THE latest series of contemporary art auctions in New York showed how much the market has fallen since its peak. With sale totals down well over 50 per cent from last year’s autumn series held at the height of the boom, the extent of the damage caused by the current economic distress and diminished confidence amongst buyers was manifest. The question now is will prices stabilise or fall further?
Billionaire property mogul and art collector Eli Broad bought four works at Sotheby's evening auction last week, but told journalists afterwards: "This was a half-price sale."
As happened during London's contemporary art week in October, vendors were asked to lower reserves set months earlier. This meant that across the board lots were knocked down well under estimate and those that carried guarantees often proved costly for the auctioneers.
Sotheby's evening sale on November 11 saw a $108.9m (£72.6m) hammer total. This was well short of the $202.4m pre-sale low estimate and 60 per cent down on the equivalent sale last year when Sotheby's saw their highest ever total for any sale at the time, netting a premium-inclusive $315.9m (£158m).
Alex Rotter, head of Sotheby's New York contemporary art department, said: "The global financial turmoil obviously has brought a correction. The evening sale, which was put together during the summer in a very different economic environment, brings us back to the levels of the autumn of 2006."

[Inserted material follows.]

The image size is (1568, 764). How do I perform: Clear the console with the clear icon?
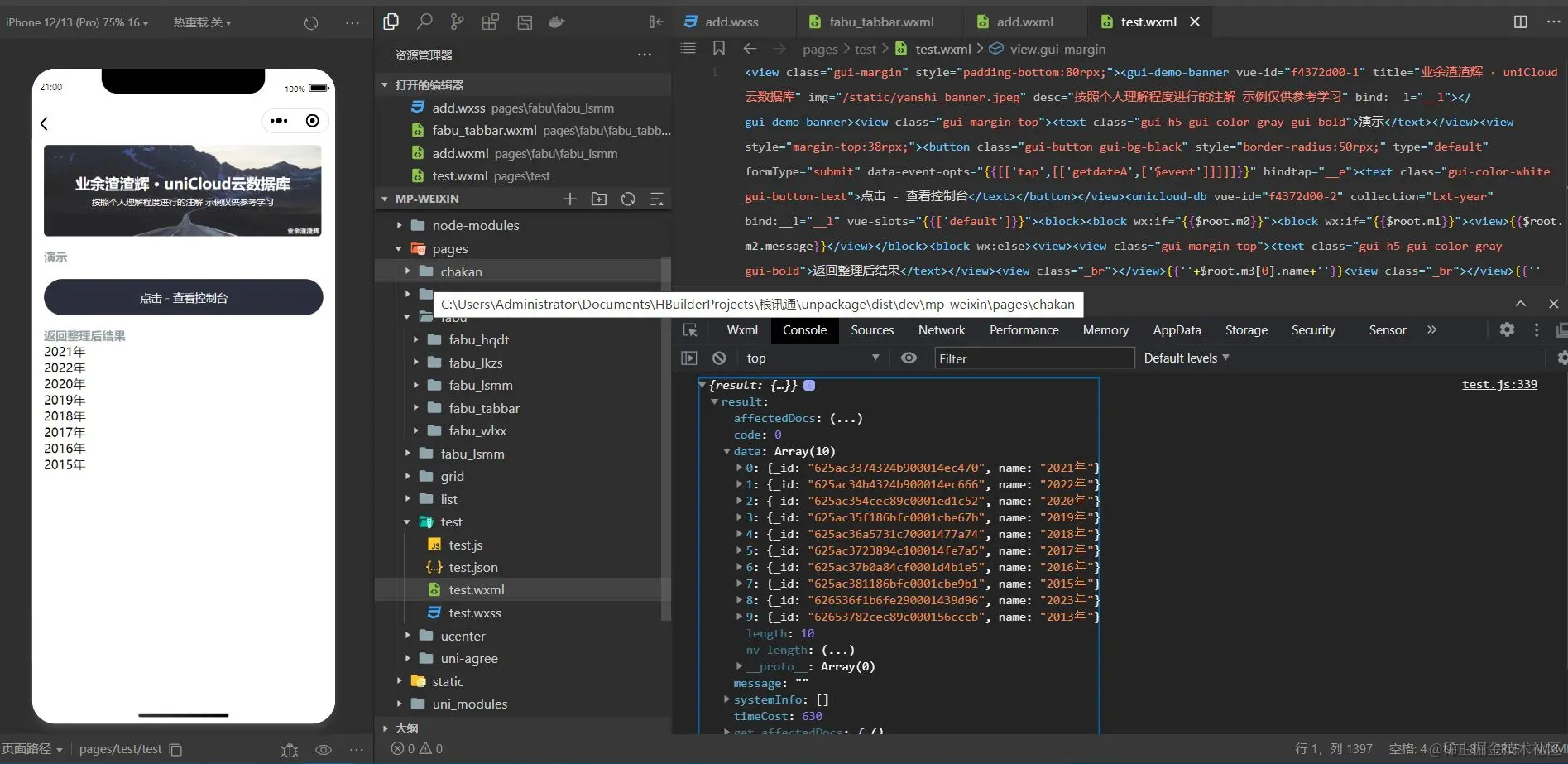[719, 358]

They found buyers for 43 of their 63 lots, but 16 of the 20 guaranteed pictures that sold went for under their low estimates. Sotheby's had already anticipated losing $17m in guarantees from these contemporary sales in their third quarter earnings statement.

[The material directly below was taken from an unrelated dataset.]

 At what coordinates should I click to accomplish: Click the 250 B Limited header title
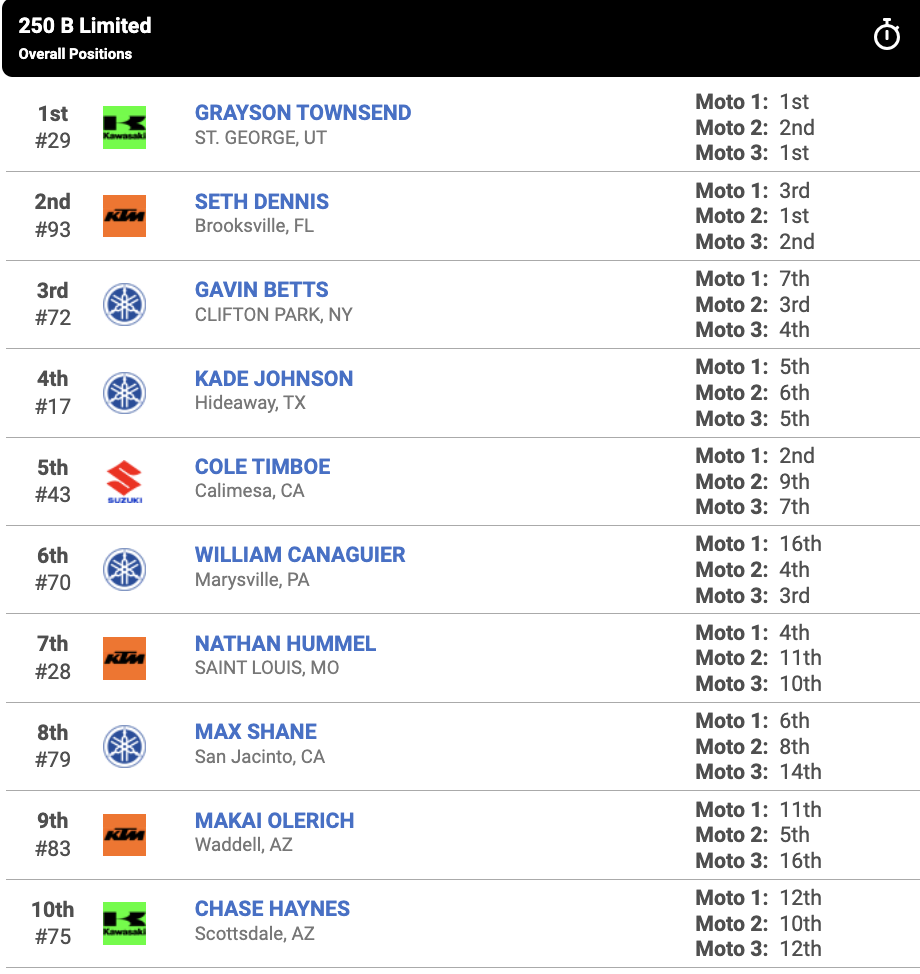[85, 26]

Philip Guston's Beggar's Joy from 1954-55 last sold at auction for $1.6m (£1.07m) at Christie's New York in 1996. As an indication of the levels of growth in the market seen over the last decade, this time it carried an unpublished estimate thought to be $15m and a guarantee that was possibly even higher. It was allowed to sell at $9m (£6m) to a lone bidder.

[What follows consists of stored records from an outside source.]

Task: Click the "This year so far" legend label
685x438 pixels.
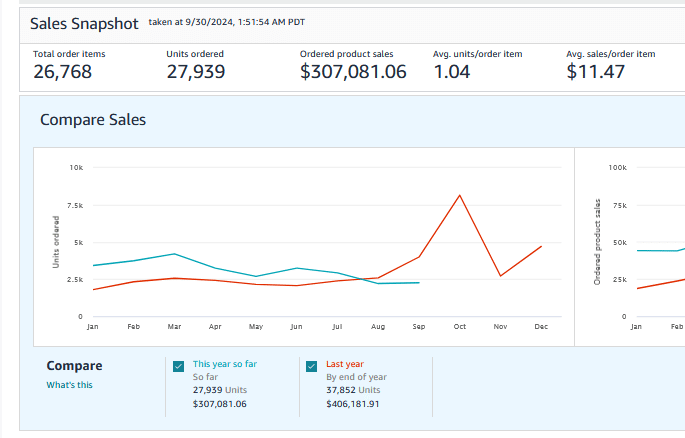Action: 224,364
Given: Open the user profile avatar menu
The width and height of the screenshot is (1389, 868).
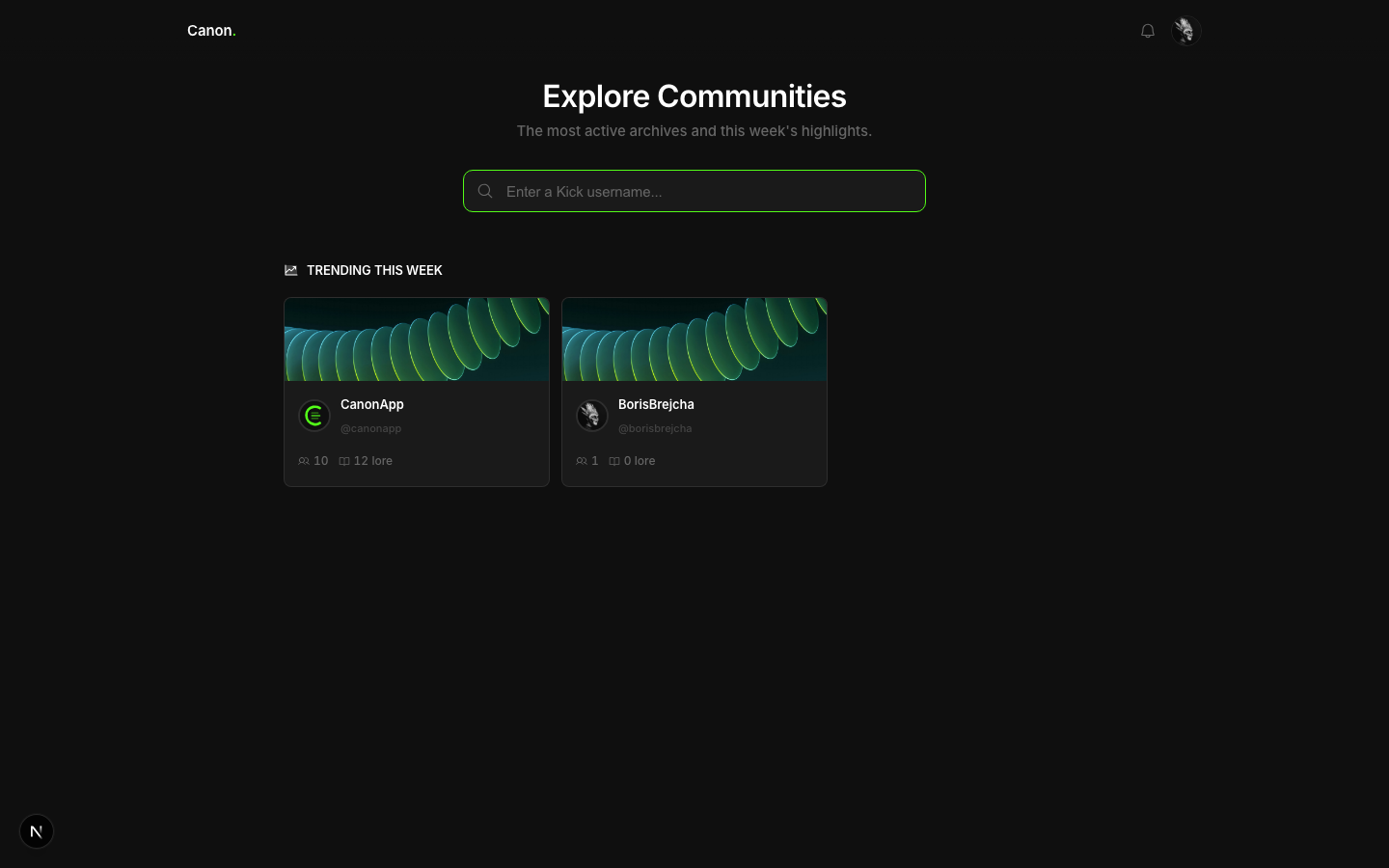Looking at the screenshot, I should pos(1185,31).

One guaranteed lot that failed to sell was Roy Lichtenstein's Half Face with White Collar from 1963, estimated at $15m-20m. Consigned by an Italian dealer and depicted on the cover of the catalogue, it attracted no bids.
The top lot was Yves Klein's mixed media relief Archisponge (RE 11) of 1960 sold on the phone at $19m (£12.7m). The estimate was in excess of $25m.
It was a similar story at Christie's evening sale the following day. Their $98.5m (£65.7m) hammer total was well under half the $227m pre-sale low estimate and down 65 per cent down on the premium-inclusive $325m (£162.5m) made last autumn as the market approached its zenith.
Fifty-one of the 75 lots found buyers, but over half went under estimate.
While no bids emerged on the sale's potential star, Francis Bacon's study for self portrait from 1964 estimated at $40m, the sale's top lot was Gerhard Richter's Abstraktes Bild (710) oil on canvas from 1989, which made $13.2m (£8.8m) against a $10m estimate.
Another Richter, Ozu (597) from 1986, estimated at $10m-15m, went unsold.
Two of the brighter points of the sale were Jean-Michel Basquiat's Untitled (Boxer) from 1982, which attracted two bidders and sold at $12m (£8m), making the second highest price at auction for the artist, and No. 2 by Yayoi Kusama that made an auction record, selling for an above-estimate $5.1m (£3.4m).
Overall, nine of the 39 guaranteed lots failed to sell, but 21 of the 30 that got away sold under their low estimates.
But as was seen in London three weeks ago, the sale demonstrated the slowdown in bidding for Andy Warhol. Only one of the five works on offer managed to sell, and three of the unsolds were guaranteed with a combined low estimate of $8.3m. The one that got away was The Statue of Liberty from 1986 that made $1.9m (£1.27m) against a $2.5m-3.5m estimate.
Christie's auction had received much publicity prior to the sale because of the 16 post-War drawings being sold by the former chief executive of Lehman Brothers Dick Fuld and his wife Kathy. The ex-head of the now collapsed investment bank was reportedly given a guarantee of at least $15m but, with three unsolds, the hammer total for the collection came in at $11.6m (£7.72m).
The highest price was for an untitled ink on paper from 1946 by Barnett Newman at $2.6m (£1.73m).
Phillips de Pury - whose business model is heavily dependent upon the success of the contemporary art market - had almost entirely eliminated guarantees for their evening sale on November 13, offering only two lots in which they had a financial interest.
However, the sale was badly hit by the market downturn, totalling $8.07m (£5.38m) against a $23m pre-sale low estimate, with 21 of 51 lots unsold.